What is required
When a line in the records contains the string "will", copy that line.

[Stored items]
►
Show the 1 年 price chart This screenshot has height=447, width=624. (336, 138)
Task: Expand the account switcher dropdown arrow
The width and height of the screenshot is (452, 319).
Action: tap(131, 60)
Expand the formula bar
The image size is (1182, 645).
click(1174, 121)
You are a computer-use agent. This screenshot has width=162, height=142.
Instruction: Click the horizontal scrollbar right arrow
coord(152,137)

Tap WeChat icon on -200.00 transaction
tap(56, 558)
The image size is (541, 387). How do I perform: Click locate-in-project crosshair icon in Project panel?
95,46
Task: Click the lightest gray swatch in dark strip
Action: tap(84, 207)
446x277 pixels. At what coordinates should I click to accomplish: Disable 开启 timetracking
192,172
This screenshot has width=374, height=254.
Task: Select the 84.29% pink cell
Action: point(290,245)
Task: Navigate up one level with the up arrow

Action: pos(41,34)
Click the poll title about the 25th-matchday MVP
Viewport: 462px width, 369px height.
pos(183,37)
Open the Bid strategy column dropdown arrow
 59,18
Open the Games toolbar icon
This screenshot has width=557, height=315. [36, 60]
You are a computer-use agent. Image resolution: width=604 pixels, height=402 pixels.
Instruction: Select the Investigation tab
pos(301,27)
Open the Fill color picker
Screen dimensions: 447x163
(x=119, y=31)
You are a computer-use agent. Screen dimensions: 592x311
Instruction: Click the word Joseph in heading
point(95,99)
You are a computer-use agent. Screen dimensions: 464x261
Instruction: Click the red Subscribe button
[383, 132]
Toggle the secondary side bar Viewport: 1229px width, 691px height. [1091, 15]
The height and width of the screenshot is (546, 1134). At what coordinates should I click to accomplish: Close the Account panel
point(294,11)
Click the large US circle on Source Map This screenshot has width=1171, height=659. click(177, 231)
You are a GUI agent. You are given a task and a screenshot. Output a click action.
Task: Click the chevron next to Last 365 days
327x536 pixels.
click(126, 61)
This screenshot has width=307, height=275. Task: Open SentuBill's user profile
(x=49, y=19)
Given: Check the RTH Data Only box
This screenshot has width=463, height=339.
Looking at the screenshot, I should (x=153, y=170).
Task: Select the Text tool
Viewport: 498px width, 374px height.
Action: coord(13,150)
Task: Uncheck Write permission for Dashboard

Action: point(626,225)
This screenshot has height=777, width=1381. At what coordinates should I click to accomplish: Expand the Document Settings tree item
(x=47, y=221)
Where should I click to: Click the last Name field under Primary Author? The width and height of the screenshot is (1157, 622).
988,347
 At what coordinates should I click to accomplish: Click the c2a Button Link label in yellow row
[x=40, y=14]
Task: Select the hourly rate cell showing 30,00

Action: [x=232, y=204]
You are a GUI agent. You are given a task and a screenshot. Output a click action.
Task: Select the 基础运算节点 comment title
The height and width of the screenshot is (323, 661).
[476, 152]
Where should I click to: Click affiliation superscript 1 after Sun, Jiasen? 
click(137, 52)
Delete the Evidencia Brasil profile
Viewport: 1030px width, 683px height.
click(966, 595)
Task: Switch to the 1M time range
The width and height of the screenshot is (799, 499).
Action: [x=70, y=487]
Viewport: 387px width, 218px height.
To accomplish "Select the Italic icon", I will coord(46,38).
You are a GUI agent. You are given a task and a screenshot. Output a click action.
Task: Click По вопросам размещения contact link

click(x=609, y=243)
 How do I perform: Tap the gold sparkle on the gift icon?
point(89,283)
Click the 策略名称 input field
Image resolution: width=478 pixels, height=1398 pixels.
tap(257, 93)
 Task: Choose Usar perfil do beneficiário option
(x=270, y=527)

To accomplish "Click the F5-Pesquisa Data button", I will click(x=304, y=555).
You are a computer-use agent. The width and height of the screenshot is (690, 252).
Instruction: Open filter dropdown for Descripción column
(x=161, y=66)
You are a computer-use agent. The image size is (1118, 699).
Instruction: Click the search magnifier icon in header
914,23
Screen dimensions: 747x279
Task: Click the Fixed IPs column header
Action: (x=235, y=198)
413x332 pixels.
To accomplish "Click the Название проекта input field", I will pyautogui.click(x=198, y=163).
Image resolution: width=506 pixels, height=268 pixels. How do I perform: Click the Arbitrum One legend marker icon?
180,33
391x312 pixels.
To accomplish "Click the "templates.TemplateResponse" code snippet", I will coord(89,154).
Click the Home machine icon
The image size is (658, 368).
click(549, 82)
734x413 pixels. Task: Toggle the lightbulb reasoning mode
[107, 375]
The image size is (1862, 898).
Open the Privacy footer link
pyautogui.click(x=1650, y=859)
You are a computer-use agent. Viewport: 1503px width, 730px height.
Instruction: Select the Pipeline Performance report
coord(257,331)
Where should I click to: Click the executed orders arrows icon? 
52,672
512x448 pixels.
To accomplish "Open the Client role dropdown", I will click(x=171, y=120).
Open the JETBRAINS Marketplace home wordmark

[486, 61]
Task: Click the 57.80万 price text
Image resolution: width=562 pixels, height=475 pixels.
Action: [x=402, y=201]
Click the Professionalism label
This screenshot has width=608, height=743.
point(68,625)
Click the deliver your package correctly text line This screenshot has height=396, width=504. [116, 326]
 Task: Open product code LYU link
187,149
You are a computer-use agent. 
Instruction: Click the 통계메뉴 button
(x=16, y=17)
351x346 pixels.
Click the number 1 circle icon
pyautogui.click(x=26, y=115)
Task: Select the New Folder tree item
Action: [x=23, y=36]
◄
Task output
To accomplish "Select the Italic icon", I will coord(46,38).
To accomplish "Click the F5-Pesquisa Data button", I will click(x=304, y=555).
To accomplish "Click the Название проекта input field", I will pyautogui.click(x=198, y=163).
To accomplish "Click the "templates.TemplateResponse" code snippet", I will coord(89,154).
To accomplish "Open the Client role dropdown", I will click(x=171, y=120).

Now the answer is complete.